Cuando CARLOS FEDERICO ABENTE BOGADO -nacido el 6 de setiembre de 1915 en Isla Valle, Areguá- tomó contacto con los músicos y poetas paraguayos, en Buenos Aires, en la década de 1930, se le abría un universo que correría paralelo a su profesión de médico.
Encontrar a sus compatriotas significó no solamente la posibilidad de rescatar y reafirmar gran parte de su lengua materna -el guaraní- sino también un vínculo que le permitiría descubrir el cauce poético que corría en su espíritu desterrado.
A los cuatro años había salido del Paraguay porque el amor y el trabajo habían llevado a su madre, DEOLINDA BOGADO ARCE, a Formosa (Argentina) primero y al interior de la provincia del mismo nombre después. A los siete años quedó solo, trabajó, acudió a la escuela y se iba haciendo a pulso a sí mismo.

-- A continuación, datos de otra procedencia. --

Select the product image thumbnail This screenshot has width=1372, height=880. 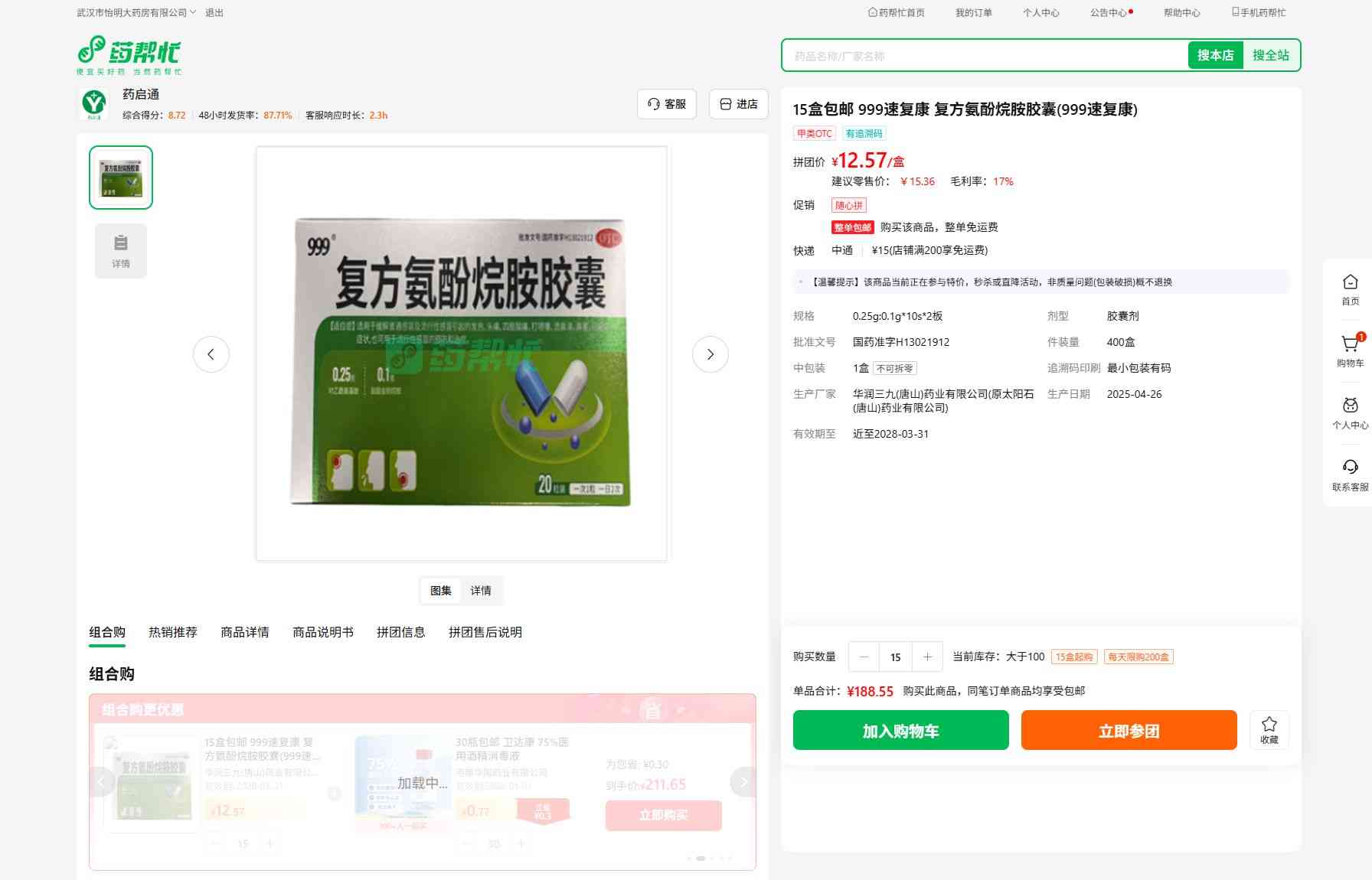pos(121,178)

Recaló luego en el Histórico Colegio Nacional "Justo José de Urquiza". Allí terminó la secundaria. Y pasó a Buenos Aires para estudiar la carrera con la que soñaba: medicina. Su compañero y amigo JOSÉ RAMÓN LAMBOGLIA -que estudió Derecho- vivía con él en una pieza que alquilaban cerca de la Universidad de Buenos Aires (UBA).
Allí, por pura casualidad, se encontró con el músico y compositor guaireño PRUDENCIO GIMÉNEZ. Éste, que primero fue guitarrista y luego arpista, regresaba una madrugada de alguna actuación y desató los demonios de su lengua contra su mujer española en guaraní. Luego, vestido de blanco y con gorra, salió de su cuarto y se dirigió a la calle: era maestro de pala en una panadería. Eso explicaba su vestimenta.
Unos días después el futuro galeno lo abordó. Congeniaron inmediatamente y allí nació una entrañable amistad. Ese fue el eslabón inicial que se multiplicaría, de a poco, en afectos esenciales compartidos con José Asunción Flores, Mauricio Cardozo Ocampo, Severo Rodas, Francisco Alvarenga, Carlos Miguel Jiménez, Augusto Roa Bastos y Cayo Sila Godoy entre tantos otros.
"Nos hicimos muy amigos con Prudencio. Era un gran artista y un hombre de corazón inmenso. Cuando nació mi primera hija, María Estela, le compuso CATURI ABENTE, una hermosa melodía nacida de su arpa. Él me presentó a los demás paraguayos con quienes, con el tiempo, formamos una verdadera fraternidad", recuerda.
Antes de que finalizara la década del 30 y ya enteramente inmerso en la vida de los músicos, compositores y poetas que residían en la capital argentina, Carlos Federico entró también en las filas de los creadores poéticos con obras musicalizadas.
"Mi primer mensaje-porque yo no le llamo verso ni poesía a lo que escribo-, fue ISLAVALEÑA, La escribí en homenaje a la mujer de mi tierra, ISLA VALLE, pensando en mi tía CATALINA BOGADO ARCE, hermana de mi madre. Tenía los ojos grandes y muy negros. Prudencio hizo de él una guarania. Así fue como mis letras comenzaron a musicalizarse", cuenta en uno de sus tantos regresos a Asunción el que con los años, a insistencia de JOSÉ ASUNCIÓN FLORES, sería el autor de los versos de ÑEMITỸ hoy todo un himno extraoficial del Paraguay.
ISLAVALEÑA
Cuando en las noches de mis nostalgias
penas me aquejan
surge el recuerdo de tu distante ñekunu’ũ,
aquella gracia mi paraguaya
que el alma deja
en un suspenso de primoroso akãraku.